─── Supplied information ───

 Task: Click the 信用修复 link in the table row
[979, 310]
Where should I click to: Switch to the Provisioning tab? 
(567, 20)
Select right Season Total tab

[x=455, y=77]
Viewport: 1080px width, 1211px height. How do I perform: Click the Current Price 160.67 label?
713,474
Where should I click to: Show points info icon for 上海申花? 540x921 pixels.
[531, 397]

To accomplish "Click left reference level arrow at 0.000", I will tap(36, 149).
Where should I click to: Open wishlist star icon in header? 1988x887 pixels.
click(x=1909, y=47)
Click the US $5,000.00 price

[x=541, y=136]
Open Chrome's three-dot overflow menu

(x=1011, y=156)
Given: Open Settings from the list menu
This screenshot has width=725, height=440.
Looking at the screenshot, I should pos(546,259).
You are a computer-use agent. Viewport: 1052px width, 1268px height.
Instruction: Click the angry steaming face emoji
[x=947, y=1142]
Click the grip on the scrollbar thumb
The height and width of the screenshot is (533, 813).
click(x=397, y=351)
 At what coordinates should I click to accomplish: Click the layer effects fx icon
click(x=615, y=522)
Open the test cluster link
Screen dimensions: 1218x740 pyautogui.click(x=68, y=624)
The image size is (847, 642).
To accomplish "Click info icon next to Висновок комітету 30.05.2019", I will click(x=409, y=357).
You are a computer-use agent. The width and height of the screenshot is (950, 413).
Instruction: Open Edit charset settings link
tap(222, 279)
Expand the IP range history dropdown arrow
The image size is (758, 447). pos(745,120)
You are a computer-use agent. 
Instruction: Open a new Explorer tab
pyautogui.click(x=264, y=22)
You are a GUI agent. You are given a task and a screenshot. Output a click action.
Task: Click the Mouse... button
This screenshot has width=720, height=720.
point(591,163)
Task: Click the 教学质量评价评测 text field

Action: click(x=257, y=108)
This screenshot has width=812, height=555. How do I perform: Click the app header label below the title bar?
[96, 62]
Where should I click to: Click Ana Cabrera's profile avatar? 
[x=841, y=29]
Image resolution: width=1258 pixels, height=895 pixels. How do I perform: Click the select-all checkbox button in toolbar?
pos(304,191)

───

▶ Task statement: Each line from the first line of the entries up to and including the line containing "You are a computer-use agent. Viewport: 1052px" should be transcribed exactly, with all other lines left out.

▶ Solved exercise:
 Task: Click the 信用修复 link in the table row
[979, 310]
Where should I click to: Switch to the Provisioning tab? 
(567, 20)
Select right Season Total tab

[x=455, y=77]
Viewport: 1080px width, 1211px height. How do I perform: Click the Current Price 160.67 label?
713,474
Where should I click to: Show points info icon for 上海申花? 540x921 pixels.
[531, 397]

To accomplish "Click left reference level arrow at 0.000", I will tap(36, 149).
Where should I click to: Open wishlist star icon in header? 1988x887 pixels.
click(x=1909, y=47)
Click the US $5,000.00 price

[x=541, y=136]
Open Chrome's three-dot overflow menu

(x=1011, y=156)
Given: Open Settings from the list menu
This screenshot has width=725, height=440.
Looking at the screenshot, I should pos(546,259).
You are a computer-use agent. Viewport: 1052px width, 1268px height.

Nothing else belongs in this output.